:: Extracted material ::
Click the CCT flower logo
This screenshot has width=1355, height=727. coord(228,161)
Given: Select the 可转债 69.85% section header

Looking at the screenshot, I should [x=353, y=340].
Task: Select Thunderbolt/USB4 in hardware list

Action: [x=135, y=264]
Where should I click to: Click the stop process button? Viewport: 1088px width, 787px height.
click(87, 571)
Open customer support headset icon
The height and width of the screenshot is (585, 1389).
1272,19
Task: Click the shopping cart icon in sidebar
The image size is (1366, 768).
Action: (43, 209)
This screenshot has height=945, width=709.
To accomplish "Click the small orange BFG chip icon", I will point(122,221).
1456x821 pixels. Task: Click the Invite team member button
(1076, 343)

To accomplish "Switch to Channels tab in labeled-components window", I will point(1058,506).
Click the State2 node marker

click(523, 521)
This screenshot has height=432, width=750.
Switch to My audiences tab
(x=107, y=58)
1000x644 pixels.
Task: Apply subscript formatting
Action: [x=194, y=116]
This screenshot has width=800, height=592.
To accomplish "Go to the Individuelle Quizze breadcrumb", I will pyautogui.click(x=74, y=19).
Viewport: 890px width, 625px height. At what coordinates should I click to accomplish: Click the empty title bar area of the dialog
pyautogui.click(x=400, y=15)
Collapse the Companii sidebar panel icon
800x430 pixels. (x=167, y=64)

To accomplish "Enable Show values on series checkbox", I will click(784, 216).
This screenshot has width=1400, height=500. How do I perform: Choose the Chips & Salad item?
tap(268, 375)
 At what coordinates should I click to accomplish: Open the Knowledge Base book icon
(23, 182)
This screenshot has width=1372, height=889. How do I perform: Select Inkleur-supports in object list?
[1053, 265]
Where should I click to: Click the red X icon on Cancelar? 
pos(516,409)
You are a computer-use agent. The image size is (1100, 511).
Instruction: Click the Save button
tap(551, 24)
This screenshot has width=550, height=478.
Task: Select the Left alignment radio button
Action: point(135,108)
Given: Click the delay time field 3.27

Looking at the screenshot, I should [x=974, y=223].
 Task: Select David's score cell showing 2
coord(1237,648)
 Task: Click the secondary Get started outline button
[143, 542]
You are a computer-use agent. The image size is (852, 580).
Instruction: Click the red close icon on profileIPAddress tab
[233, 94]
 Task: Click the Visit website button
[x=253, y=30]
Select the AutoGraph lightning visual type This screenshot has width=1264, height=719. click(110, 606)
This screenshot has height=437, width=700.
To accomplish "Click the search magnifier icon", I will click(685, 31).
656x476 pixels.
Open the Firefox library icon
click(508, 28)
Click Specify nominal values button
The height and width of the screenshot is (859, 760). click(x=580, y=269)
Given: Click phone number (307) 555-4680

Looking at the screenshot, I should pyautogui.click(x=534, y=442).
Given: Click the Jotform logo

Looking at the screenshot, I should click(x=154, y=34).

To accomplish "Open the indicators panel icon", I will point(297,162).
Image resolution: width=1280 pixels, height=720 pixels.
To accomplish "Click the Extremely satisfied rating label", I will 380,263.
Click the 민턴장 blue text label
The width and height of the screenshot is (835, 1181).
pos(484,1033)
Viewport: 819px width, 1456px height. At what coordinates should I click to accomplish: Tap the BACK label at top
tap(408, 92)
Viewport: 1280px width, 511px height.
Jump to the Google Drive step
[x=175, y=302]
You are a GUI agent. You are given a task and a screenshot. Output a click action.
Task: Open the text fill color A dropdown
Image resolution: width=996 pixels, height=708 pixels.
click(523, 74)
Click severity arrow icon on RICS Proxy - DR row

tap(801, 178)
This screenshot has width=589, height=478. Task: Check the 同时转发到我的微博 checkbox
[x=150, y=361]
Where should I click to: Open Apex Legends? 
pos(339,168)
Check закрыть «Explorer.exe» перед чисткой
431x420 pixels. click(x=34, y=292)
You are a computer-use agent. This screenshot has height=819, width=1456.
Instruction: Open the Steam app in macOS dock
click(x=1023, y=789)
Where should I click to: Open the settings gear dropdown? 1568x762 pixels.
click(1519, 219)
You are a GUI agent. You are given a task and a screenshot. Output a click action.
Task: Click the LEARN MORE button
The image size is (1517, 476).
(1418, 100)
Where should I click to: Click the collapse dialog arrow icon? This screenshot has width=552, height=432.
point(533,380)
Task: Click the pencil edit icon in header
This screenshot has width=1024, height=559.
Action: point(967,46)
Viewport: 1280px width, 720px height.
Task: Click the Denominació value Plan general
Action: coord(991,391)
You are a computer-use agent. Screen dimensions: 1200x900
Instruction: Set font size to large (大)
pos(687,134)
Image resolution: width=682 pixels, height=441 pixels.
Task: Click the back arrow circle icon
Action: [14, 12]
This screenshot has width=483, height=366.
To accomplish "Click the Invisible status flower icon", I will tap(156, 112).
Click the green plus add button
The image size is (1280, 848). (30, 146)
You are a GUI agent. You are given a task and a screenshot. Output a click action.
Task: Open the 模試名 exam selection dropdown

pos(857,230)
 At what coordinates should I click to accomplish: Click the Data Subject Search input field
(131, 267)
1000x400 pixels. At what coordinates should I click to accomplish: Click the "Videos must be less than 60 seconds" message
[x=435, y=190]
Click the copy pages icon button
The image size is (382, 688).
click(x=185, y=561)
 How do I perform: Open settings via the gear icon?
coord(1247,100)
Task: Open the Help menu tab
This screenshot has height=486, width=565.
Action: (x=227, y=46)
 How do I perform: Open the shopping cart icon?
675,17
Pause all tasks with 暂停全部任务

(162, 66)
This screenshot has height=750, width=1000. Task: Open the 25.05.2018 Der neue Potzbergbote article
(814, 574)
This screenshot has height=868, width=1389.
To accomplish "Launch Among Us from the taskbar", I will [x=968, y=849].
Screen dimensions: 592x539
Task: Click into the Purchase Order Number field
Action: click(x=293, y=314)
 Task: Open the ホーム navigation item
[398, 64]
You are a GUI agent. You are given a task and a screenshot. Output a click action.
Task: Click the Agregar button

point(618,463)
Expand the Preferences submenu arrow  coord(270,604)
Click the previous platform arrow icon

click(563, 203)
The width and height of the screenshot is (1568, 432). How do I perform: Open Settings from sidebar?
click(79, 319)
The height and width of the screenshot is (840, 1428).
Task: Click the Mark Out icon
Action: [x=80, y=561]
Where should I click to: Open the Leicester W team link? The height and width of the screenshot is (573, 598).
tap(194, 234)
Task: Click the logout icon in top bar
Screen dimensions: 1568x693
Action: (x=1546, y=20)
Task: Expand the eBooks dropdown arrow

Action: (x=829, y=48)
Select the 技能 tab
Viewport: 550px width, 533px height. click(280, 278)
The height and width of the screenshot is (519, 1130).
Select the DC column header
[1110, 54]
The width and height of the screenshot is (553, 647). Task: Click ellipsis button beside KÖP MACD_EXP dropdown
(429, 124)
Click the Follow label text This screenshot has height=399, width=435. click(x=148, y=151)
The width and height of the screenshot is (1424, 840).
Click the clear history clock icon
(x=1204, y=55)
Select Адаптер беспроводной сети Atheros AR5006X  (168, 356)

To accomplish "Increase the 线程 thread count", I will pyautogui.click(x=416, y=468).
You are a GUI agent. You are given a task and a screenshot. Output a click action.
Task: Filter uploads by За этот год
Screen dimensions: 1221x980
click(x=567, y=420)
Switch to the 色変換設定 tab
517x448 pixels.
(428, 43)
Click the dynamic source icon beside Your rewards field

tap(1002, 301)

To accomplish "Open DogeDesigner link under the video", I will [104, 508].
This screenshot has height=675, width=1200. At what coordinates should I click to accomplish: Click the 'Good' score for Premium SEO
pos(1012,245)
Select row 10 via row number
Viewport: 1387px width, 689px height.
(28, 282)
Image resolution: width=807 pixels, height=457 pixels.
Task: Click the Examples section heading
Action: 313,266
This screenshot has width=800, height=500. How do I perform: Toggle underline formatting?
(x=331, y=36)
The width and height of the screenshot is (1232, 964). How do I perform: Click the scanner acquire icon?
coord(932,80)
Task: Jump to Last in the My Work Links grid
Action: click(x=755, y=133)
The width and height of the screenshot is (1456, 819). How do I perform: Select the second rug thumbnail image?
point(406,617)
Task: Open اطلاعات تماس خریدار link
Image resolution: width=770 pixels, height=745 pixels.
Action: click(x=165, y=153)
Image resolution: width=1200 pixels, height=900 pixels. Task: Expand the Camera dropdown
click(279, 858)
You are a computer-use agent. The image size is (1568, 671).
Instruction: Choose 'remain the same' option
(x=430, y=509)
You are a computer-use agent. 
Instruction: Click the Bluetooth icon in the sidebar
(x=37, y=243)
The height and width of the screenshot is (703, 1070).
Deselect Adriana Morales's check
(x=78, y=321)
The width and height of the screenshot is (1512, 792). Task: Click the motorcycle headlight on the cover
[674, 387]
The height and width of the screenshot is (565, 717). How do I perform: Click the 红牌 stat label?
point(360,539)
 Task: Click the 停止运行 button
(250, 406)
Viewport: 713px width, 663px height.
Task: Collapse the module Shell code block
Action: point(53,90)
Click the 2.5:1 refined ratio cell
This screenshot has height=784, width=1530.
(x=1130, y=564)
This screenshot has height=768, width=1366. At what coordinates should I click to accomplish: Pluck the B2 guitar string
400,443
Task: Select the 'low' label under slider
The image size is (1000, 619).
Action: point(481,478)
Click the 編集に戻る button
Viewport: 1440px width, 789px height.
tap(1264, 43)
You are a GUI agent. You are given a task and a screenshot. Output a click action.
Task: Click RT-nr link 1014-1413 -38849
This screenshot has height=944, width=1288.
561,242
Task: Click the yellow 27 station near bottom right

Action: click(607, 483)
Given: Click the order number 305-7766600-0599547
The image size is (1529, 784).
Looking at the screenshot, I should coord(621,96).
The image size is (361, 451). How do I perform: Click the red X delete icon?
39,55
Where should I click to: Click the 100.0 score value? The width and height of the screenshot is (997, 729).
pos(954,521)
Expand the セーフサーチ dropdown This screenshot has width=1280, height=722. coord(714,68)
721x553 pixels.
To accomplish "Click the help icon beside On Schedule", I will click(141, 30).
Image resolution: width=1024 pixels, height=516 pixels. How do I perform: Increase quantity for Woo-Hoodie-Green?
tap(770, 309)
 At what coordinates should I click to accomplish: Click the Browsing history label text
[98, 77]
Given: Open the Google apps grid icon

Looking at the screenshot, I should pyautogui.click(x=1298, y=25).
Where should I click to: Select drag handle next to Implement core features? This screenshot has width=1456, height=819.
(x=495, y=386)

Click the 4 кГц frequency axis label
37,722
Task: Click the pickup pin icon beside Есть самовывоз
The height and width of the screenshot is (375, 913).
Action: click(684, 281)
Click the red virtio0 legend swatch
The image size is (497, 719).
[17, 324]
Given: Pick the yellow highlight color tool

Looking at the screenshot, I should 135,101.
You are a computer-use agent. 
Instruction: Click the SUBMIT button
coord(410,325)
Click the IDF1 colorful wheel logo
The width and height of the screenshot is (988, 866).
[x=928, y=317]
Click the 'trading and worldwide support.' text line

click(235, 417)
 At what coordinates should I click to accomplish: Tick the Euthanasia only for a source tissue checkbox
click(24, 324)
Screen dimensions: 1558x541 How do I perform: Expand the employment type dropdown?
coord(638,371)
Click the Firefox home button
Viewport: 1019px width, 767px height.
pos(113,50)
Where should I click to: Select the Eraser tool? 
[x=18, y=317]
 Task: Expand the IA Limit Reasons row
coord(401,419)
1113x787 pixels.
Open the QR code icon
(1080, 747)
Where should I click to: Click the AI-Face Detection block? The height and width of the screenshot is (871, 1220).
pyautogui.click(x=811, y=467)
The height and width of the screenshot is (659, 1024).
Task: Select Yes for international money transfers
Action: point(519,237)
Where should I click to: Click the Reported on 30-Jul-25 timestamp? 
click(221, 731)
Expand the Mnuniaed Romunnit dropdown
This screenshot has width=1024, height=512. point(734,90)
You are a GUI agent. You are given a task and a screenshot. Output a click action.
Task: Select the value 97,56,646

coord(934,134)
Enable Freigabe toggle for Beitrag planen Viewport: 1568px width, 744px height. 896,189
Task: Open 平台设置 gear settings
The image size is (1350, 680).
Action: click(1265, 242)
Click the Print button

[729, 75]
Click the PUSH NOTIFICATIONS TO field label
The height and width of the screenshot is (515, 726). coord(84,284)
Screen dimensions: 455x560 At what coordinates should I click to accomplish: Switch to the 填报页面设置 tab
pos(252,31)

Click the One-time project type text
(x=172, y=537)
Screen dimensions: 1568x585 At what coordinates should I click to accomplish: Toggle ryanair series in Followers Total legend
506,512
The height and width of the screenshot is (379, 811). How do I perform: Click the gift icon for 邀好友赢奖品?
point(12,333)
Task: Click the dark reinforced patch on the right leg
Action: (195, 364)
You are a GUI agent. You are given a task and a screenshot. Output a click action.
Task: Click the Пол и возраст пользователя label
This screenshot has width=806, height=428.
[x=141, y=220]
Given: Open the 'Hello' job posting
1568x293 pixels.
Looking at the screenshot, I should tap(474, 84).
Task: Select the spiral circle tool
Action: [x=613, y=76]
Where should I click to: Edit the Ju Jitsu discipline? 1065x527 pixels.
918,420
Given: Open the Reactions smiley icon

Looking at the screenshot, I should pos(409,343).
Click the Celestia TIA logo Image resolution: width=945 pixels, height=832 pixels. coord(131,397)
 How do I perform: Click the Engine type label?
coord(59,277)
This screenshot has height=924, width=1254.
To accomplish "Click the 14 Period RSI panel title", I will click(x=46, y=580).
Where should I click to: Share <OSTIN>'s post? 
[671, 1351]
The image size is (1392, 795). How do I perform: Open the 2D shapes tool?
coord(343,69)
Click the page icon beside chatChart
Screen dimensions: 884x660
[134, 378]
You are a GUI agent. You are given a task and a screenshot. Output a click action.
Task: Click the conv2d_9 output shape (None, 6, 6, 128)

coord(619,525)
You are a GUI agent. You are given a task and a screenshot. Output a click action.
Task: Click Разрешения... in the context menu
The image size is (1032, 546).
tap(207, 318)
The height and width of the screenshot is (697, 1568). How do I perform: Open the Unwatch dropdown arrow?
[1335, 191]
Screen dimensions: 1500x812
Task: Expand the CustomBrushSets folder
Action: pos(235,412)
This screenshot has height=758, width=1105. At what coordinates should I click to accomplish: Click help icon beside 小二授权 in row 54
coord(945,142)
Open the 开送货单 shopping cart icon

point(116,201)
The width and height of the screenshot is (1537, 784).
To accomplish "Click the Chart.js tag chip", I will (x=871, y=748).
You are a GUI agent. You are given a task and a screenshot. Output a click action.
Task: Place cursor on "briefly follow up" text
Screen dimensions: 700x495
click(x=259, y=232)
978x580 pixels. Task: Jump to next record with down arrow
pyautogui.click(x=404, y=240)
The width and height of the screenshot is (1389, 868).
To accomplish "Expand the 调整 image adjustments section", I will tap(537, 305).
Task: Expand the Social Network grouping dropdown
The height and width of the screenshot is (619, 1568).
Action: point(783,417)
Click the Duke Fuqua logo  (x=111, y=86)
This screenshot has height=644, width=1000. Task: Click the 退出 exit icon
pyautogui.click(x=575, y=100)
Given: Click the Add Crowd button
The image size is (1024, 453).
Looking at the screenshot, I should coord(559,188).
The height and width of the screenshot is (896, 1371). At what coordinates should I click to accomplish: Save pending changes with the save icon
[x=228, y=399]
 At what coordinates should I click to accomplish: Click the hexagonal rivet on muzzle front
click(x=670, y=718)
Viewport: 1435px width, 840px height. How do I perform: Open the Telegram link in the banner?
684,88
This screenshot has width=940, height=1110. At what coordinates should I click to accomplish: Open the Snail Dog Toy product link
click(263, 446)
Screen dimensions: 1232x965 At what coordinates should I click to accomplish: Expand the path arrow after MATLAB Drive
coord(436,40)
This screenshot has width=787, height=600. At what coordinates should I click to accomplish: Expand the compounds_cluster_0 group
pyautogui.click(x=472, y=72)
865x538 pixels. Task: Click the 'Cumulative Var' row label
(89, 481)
:::
--- Work request ---
Write down only the closing run of lines: the one containing "on muzzle front" and every line after it to the end of the entries, exactly.

--- Response for this exercise ---
 At what coordinates should I click to accomplish: Click the hexagonal rivet on muzzle front
click(x=670, y=718)
Viewport: 1435px width, 840px height. How do I perform: Open the Telegram link in the banner?
684,88
This screenshot has width=940, height=1110. At what coordinates should I click to accomplish: Open the Snail Dog Toy product link
click(263, 446)
Screen dimensions: 1232x965 At what coordinates should I click to accomplish: Expand the path arrow after MATLAB Drive
coord(436,40)
This screenshot has width=787, height=600. At what coordinates should I click to accomplish: Expand the compounds_cluster_0 group
pyautogui.click(x=472, y=72)
865x538 pixels. Task: Click the 'Cumulative Var' row label
(89, 481)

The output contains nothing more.